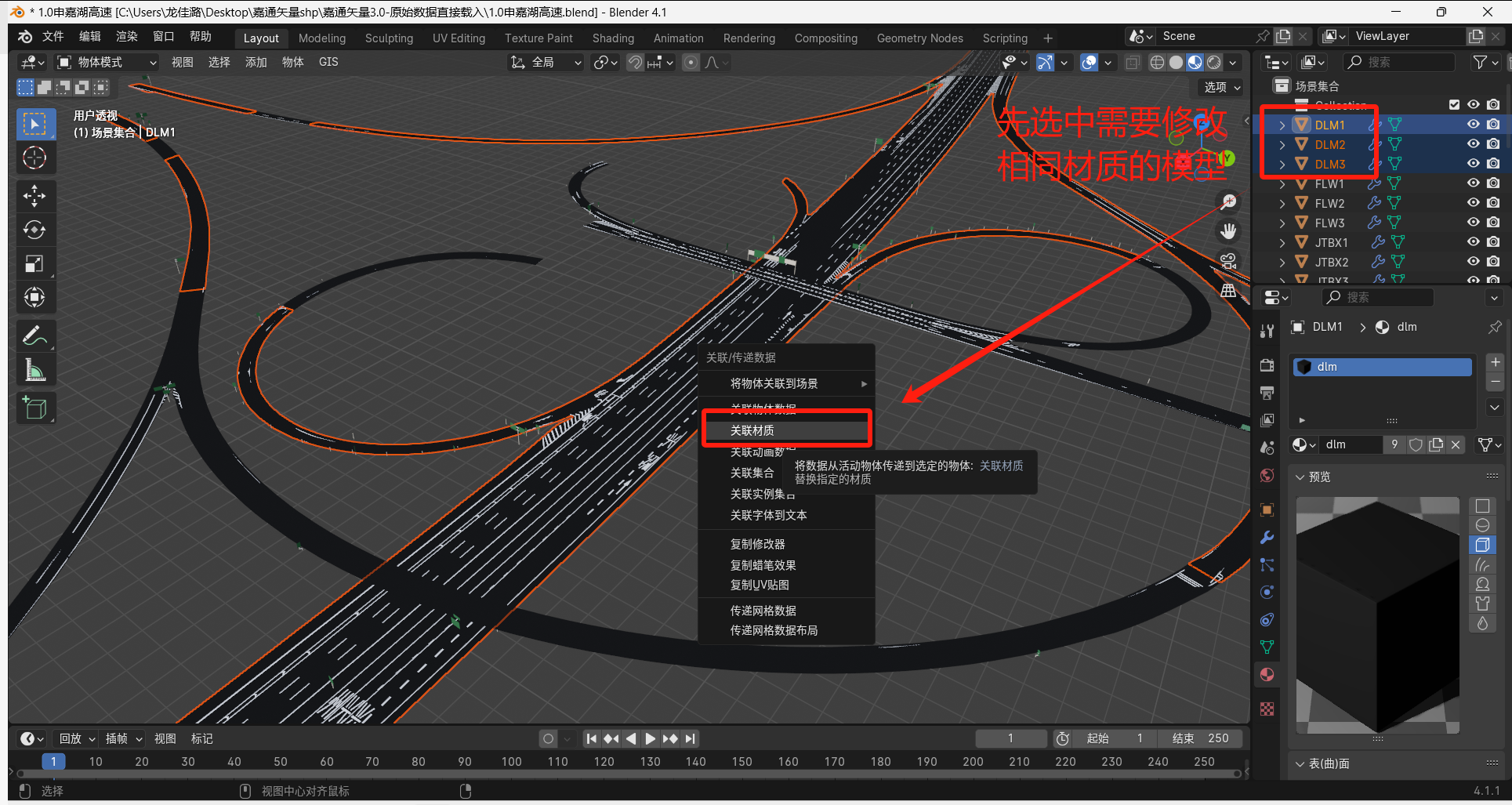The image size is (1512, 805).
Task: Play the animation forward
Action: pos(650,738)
# # #
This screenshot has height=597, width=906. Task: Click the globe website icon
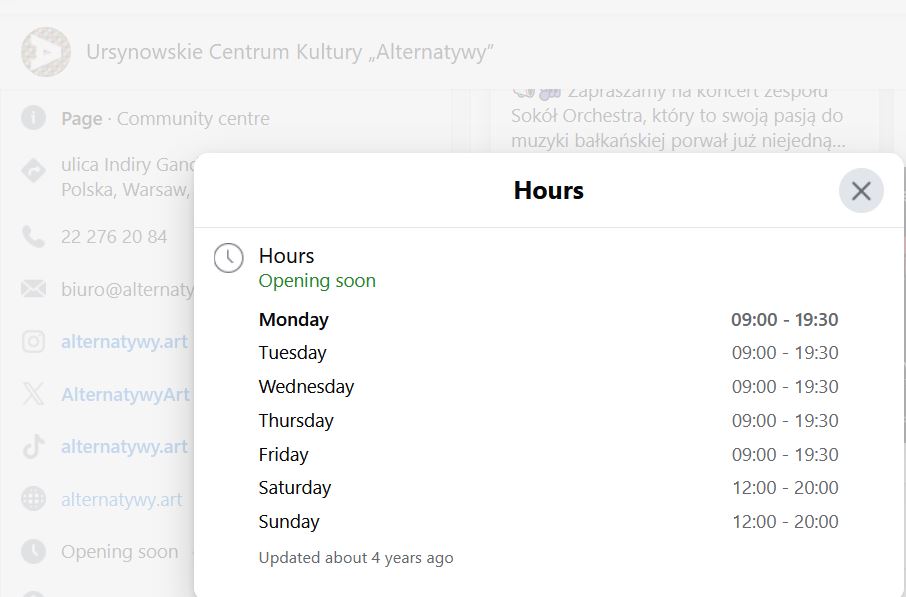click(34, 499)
# # #
### PROBLEM TO SOLVE
Print the lines of the items starting at the line containing "The image size is (1512, 805)." and ending at the line containing "Action: pos(650,738)", exactly as they appear, and leave the pictures out.

### EXERCISE OUTPUT
The image size is (1512, 805).
Task: Play the animation forward
Action: pos(650,738)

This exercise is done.